At last there were signs of rebellion among the soldiers. The new spiritual power was felt, even among them. They were tired of their work; they hated it, since Ambrose was the representative of ideas that claimed obedience no less than the temporal powers. The spiritual and temporal powers were, in fact, arrayed against each other,—an unarmed clergy, declaring principles, against an armed soldiery with swords and lances. What an unequal fight! Why, the very weapons of the soldier are in defence of ideas! The soldier himself is very strong in defence of universally recognized principles, like law and government, whose servant he is. In the case of Ambrose, it was the supposed law of God against the laws of man. What soldier dares to fight against Omnipotence, if he believes at all in the God to whom he is as personally responsible as he is to a ruler?

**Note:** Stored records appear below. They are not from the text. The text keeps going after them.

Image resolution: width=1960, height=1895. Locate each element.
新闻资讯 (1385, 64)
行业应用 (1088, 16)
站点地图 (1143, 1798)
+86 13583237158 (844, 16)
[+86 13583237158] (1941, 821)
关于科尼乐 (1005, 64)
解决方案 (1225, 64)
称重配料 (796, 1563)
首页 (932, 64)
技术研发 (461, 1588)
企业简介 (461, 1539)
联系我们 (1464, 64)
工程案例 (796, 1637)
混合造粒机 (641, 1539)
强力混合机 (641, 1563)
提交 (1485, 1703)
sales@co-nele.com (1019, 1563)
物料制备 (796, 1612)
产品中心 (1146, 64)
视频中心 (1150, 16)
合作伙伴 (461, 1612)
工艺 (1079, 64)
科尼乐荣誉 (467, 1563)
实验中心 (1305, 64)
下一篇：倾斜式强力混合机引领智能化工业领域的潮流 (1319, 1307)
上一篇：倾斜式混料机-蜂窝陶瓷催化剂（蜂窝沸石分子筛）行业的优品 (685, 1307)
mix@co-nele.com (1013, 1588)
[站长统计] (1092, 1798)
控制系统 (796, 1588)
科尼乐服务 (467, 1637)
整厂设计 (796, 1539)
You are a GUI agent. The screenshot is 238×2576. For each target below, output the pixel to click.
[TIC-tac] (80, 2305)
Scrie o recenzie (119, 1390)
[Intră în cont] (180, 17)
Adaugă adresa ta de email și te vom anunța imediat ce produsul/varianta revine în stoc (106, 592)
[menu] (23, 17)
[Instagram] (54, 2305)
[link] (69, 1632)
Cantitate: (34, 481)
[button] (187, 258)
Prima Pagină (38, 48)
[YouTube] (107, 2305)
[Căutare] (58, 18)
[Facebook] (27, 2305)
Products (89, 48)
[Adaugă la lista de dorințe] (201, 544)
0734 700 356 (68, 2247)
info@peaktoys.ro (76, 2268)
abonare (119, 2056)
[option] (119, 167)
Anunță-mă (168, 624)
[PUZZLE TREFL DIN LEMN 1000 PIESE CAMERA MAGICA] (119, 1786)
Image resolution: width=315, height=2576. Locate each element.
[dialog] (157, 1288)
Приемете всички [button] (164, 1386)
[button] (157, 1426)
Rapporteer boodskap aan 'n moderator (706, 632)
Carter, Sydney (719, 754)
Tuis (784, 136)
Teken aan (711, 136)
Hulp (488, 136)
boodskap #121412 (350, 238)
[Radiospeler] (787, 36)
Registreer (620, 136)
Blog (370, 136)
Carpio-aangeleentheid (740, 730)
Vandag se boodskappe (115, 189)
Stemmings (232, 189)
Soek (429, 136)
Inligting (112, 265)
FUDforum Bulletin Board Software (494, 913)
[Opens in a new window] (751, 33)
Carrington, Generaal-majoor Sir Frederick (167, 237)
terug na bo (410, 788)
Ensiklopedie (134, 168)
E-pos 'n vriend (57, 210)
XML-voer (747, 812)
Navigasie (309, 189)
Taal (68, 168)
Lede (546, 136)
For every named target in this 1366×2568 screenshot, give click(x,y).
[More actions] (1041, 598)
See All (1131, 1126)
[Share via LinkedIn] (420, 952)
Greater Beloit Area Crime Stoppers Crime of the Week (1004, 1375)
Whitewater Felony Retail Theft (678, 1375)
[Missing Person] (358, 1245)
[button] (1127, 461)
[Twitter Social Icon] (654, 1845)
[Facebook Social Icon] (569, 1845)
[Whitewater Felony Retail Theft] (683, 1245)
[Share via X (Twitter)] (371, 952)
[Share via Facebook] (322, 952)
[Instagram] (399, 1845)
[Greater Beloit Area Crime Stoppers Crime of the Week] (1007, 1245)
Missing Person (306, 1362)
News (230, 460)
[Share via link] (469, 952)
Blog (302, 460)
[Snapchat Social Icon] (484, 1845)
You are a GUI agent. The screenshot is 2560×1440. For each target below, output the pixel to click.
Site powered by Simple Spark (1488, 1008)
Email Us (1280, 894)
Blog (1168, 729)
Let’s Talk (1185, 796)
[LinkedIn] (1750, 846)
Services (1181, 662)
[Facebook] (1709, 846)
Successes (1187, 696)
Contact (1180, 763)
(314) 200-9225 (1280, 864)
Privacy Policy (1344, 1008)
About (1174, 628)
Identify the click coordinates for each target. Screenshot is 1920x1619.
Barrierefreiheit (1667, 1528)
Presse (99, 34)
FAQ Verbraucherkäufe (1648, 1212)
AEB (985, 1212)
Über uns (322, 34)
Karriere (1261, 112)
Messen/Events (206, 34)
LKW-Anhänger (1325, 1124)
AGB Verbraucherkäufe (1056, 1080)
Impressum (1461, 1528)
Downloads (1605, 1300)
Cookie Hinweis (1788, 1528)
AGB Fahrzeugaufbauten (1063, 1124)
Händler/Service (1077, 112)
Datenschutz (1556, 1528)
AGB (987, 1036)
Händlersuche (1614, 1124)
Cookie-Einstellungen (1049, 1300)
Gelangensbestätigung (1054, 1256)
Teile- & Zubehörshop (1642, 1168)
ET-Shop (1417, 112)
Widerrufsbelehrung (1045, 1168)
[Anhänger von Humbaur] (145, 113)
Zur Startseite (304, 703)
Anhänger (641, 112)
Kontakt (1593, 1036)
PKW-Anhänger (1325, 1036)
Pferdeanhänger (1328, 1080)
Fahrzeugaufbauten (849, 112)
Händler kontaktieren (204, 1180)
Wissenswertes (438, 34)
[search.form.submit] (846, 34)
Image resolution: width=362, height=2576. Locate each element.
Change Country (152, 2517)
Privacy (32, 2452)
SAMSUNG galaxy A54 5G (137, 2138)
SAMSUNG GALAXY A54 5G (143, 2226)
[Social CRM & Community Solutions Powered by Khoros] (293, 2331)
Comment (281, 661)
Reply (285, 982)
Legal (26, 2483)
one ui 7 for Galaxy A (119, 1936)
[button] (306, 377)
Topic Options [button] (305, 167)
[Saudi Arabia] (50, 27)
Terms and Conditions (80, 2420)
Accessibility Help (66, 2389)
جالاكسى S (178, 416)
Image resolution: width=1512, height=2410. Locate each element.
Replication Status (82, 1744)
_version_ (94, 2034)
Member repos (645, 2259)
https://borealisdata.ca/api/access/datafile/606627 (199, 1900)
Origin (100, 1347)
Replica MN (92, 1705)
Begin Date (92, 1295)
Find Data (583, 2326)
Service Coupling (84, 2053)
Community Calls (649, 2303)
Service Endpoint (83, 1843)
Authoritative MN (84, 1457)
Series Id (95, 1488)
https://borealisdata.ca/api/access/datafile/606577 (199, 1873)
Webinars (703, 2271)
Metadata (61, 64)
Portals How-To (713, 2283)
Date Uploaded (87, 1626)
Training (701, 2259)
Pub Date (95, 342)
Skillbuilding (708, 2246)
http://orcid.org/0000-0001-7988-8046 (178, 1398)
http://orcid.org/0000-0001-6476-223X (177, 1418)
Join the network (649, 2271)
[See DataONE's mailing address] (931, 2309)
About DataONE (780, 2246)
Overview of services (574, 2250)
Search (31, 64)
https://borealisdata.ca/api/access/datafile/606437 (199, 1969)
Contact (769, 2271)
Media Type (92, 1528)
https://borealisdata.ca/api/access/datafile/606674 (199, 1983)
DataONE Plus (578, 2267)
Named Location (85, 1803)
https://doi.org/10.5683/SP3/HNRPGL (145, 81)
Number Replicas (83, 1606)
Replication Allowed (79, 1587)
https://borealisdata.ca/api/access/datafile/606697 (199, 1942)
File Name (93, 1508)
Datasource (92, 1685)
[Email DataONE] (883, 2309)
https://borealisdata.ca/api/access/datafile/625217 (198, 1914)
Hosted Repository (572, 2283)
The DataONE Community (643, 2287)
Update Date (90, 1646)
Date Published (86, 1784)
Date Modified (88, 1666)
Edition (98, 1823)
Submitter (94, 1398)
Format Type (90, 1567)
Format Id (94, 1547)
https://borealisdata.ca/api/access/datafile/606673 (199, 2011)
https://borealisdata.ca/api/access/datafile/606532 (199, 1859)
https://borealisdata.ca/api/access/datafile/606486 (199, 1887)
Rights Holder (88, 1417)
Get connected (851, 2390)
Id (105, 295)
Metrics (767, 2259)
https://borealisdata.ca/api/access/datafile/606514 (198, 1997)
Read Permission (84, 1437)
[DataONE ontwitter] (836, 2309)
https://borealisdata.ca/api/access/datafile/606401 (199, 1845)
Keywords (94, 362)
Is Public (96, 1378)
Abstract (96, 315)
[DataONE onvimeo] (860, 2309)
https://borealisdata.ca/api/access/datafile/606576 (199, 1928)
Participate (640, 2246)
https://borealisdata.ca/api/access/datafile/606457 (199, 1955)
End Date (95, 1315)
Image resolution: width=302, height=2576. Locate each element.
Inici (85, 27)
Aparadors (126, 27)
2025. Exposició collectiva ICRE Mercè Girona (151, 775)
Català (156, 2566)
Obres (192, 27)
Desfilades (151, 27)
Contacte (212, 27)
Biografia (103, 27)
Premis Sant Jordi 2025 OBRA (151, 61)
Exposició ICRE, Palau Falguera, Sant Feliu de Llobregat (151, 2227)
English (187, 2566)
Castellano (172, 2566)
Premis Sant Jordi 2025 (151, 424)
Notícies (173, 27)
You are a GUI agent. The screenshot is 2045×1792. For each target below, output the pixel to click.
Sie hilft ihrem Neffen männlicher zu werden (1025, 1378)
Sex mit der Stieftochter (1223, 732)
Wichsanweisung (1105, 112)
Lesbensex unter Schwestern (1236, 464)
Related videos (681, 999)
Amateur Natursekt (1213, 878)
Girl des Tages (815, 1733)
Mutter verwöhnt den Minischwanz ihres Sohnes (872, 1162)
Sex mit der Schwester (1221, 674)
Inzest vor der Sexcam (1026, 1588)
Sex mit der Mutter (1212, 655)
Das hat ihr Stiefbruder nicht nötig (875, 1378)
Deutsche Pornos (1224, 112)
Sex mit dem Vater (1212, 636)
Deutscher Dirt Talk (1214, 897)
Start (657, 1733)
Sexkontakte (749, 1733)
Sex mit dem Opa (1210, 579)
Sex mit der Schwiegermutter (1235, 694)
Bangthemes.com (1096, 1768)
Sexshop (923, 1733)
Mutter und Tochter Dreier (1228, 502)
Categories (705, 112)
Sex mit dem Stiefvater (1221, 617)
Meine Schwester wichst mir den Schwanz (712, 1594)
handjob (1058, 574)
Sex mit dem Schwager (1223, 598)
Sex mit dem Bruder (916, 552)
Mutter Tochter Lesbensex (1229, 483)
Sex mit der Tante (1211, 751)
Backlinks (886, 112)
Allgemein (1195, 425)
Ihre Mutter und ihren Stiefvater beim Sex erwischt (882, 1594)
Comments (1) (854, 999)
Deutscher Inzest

Ambrose thus remained the victor. The empress was defeated. But she was a woman, and had persistency; she had no intention of succumbing to a priest, and that priest her subject. With subtle dexterity she would change the mode of attack, not relinquish the fight. She sought to compromise. She promised to molest Ambrose no more if he would allow one church for the Arians. If the powerful metropolitan would concede that, he might return to his palace in safety; she would withdraw the soldiers. But this he refused. Not one church, declared he, should the detractors of our Lord possess in the city over which he presided as bishop. The Government might take his revenues, might take his life; but he would be true to his cause. With his last breath he would defend the Church, and the doctrines on which it rested.